EXTRAIT DE PAGE:
Le prétexte paraît opportun pour l’Arabie saoudite, empêtrée depuis maintenant cinq ans dans la guerre civile yéménite dont elle cherche à s’extirper de manière honorable. L’enjeu est de taille pour le prince héritier Mohammed ben Salmane (MBS) de plus en plus contesté au sein même de la famille royale. Symbole de cette crise interne à la monarchie saoudienne, l’arrestation au début du mois de plusieurs princes a démontré les failles du pouvoir détenu par MBS[2]. Aussi, l’Arabie saoudite a répondu favorablement à l’appel d’une trêve avec les Houthis proposée par l’ONU. Le président du Comité révolutionnaire, Mohammed Ali al-Houthi, a exprimé sur son compte Twitter ses espoirs de voir ce cessez-le-feu se « traduire de manière concrète ». Abdul-Malik al-Houthi a quant à lui indiqué, dans un discours télévisé, que son mouvement était « prêt à la paix et à stopper la guerre si l’agresseur conçoit sérieusement d’arrêter l’agression et le siège »[3].

 

Ces derniers développements ravivent les espoirs de la fin d’année 2019, période du conflit ayant connu le plus faible niveau de tensions. À la suite des attaques attribuées à l’Iran contre les sites d’Aramco le 14 septembre 2019, Medhi al-Machat, président du Conseil politique suprême, avait annoncé que les Houthis cesseraient les attaques sur le sol saoudien[4] et proposait dans son discours du 21 septembre une « initiative de paix » à l’Arabie saoudite[5]. A la suite des accords de Stockholm de décembre 2018 –approuvés par la résolution 2451 de l’ONU et mettant en place un cessez-le-feu à Hodeida et Taiz – des échanges de prisonniers ont eu lieu entre les belligérants à la fin de l’année 2019. Dans le même temps, les accords de Riyad en novembre, en prévoyant un partage égalitaire du pouvoir entre le Conseil de Transition du Sud (CTS) et le gouvernement Hadi, mirent provisoirement fin aux tensions qui culminèrent entre juillet et août 2019[6].

CONSIGNE:
Relevez toutes les personnes que l'extrait sur la guerre au Yémen désigne par un prénom suivi d'un nom.

DONNÉES FOURNIES:

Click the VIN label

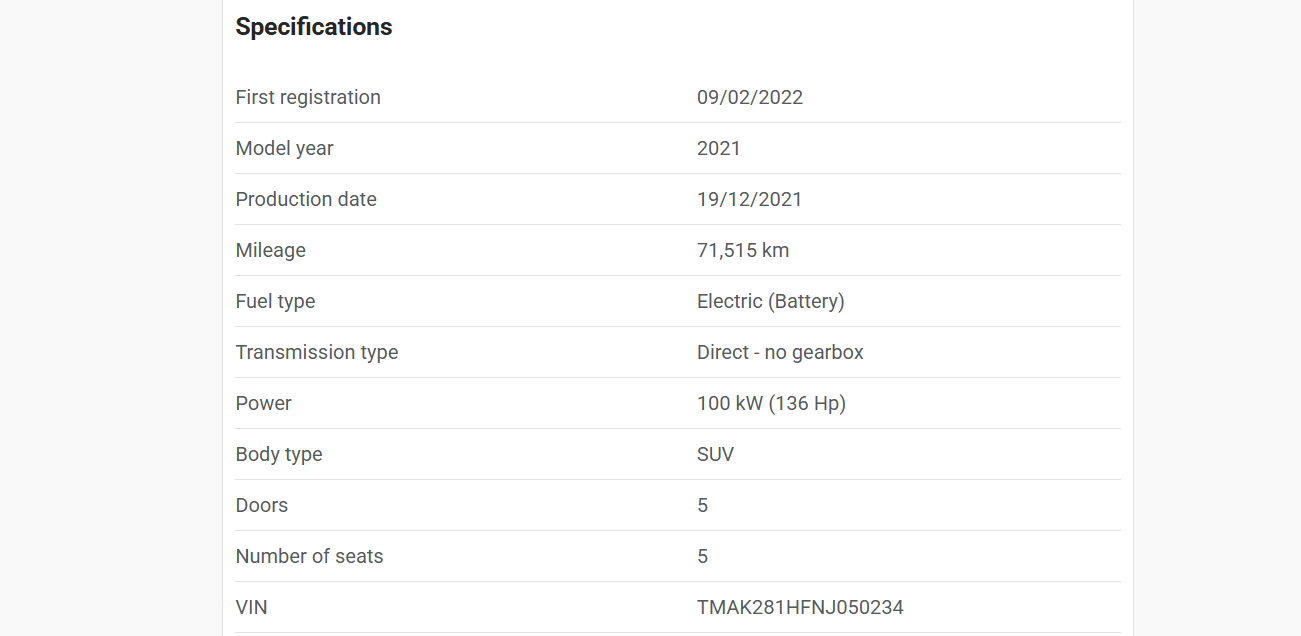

SOLUTION:
- Mohammed ben Salmane
- Mohammed Ali al-Houthi
- Abdul-Malik al-Houthi
- Medhi al-Machat